Книга: Apache Solr Search Patterns
Назад: 2. Customizing the Solr Scoring Algorithm
Дальше: Drawbacks of the TF-IDF model

Building a custom scorer

Now that we know how the default relevance calculation works, let us look at how to create a custom scorer. The default scorer used for relevance calculation is known as DefaultSimilarity. In order to create a custom scorer, we will need to extend DefaultSimilarity and create our own similarity class and eventually use it in our Solr schema. Solr also provides the option of specifying different similarity classes for different fieldTypes configuration directive in the schema. Thus, we can create different similarity classes and then specify different scoring algorithms for different fieldTypes as also a different global Similarity class.

Let us create a custom scorer that disables the IDF factor of the scoring algorithm. Why would we want to disable the IDF? The IDF boosts documents that have query terms that are rare in the index.
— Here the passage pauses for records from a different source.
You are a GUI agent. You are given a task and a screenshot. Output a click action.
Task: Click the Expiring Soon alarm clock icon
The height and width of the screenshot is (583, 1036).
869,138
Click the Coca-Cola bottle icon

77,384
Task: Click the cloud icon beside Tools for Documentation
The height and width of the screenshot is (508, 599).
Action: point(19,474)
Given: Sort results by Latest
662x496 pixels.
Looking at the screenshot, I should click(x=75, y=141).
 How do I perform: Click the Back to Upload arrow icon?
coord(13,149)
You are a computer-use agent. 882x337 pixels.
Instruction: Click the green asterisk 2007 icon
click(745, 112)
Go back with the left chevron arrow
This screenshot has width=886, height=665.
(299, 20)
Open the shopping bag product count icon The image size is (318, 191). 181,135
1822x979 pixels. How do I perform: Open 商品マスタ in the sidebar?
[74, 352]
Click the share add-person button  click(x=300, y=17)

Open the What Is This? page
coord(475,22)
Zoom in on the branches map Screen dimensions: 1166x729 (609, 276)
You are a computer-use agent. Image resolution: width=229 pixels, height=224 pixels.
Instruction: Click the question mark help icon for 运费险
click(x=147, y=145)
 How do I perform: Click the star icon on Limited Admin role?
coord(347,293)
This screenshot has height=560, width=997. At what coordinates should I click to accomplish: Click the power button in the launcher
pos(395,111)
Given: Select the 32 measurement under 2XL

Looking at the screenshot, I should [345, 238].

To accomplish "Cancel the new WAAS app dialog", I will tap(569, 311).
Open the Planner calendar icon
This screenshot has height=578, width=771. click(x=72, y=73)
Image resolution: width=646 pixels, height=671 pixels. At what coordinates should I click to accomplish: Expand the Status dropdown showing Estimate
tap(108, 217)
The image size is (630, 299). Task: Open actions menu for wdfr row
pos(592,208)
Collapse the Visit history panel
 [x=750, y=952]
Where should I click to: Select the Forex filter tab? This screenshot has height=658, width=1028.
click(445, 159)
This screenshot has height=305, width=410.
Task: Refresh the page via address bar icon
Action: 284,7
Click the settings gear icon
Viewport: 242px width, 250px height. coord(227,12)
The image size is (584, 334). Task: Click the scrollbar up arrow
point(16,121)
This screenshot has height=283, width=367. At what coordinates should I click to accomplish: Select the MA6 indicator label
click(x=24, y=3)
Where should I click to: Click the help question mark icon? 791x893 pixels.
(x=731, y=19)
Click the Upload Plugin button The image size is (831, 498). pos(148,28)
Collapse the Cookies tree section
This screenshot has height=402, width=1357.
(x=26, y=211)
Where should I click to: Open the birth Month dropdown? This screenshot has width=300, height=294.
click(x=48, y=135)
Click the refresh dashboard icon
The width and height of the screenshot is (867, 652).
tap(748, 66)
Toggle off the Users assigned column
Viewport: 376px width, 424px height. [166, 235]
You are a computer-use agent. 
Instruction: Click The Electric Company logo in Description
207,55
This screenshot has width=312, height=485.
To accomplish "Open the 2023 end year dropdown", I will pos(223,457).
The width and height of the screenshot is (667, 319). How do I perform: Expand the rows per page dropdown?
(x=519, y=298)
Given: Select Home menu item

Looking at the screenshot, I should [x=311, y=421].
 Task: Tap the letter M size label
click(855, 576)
Therefore, if a query contains a term that occurs in fewer documents, the documents containing the term will be ranked higher. This does not make sense for certain fields, such as name, designation, or age.

The default implementation for idf function can be found in the Lucene source code inside the org.apache.lucene.search.similarities.DefaultSimilarity class:

public float idf(long docFreq, long numDocs) {     return (float)(Math.log(numDocs/(double)(docFreq+1)) + 1.0); }

In this code snippet, numDocs is the total number of documents in the collection and docFreq is the number of documents that have the specific term from the query. To customize the IDF, we would extend the DefaultSimilarity class and create a NoIDFSimilarity class that returns 1 for idf as indicated by the following code:

public class NoIDFSimilarity extends DefaultSimilarity {   @Override   public float idf(long docFreq, long numDocs) {     return 1.0f;   } }

The NoIDFSimilarity class can be used where we would like to ignore the commonality of a term across the entire collection. If we do not consider the rareness of a term in the algorithm, both common and rare terms in the entire index will have the same ranking. This makes sense when a search is on a targeted field, such as a name, a category, or an e-mail address, where the rareness of the term does not make much sense.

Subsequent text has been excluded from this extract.